# WHAT TO PRODUCE:
Return the lines from the one containing "Опорные плиты (подушки) под ковер (67, 1026)" to the end of the material, both end lines included, exactly and with nothing else.

# DATA TO EXAMINE:
========================================
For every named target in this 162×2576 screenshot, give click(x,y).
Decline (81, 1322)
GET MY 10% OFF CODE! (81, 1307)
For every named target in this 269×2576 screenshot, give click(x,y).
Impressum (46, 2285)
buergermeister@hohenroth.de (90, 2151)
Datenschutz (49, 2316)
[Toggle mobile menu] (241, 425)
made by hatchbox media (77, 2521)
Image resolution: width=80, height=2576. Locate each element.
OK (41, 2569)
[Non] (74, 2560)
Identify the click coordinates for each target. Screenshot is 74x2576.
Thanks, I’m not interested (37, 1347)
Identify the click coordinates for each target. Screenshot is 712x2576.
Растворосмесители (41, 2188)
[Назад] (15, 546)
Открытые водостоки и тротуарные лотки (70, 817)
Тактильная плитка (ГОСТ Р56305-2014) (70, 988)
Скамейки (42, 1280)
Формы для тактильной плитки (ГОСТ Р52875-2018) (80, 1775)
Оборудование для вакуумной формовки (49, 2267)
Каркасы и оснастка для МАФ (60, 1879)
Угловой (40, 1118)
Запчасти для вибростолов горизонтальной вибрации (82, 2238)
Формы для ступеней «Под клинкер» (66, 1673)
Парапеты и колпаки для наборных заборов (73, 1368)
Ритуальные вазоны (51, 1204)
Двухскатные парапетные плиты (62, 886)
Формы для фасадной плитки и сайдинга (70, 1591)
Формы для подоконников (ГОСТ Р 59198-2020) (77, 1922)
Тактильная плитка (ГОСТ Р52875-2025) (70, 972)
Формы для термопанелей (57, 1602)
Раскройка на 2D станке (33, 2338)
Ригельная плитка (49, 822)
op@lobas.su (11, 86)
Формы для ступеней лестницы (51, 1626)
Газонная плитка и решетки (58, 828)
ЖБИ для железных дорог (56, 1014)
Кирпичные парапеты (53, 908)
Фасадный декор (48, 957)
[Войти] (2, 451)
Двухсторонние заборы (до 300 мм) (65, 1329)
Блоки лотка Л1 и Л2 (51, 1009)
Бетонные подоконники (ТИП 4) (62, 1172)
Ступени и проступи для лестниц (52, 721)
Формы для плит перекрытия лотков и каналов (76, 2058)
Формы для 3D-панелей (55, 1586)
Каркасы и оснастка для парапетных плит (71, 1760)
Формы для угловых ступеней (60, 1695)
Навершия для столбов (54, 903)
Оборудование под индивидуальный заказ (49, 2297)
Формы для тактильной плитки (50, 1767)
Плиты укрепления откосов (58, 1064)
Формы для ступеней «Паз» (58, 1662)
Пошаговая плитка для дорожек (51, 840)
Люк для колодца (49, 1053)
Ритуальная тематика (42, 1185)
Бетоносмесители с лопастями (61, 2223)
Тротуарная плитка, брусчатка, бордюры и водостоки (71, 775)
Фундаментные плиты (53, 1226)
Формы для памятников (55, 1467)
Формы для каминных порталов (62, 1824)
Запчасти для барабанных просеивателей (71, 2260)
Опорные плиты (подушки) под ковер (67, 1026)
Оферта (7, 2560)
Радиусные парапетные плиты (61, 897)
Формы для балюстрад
========================================
# SOLUTION TO THE EXERCISE:
Опорные плиты (подушки) под ковер (67, 1026)
Оферта (7, 2560)
Радиусные парапетные плиты (61, 897)
Формы для балюстрад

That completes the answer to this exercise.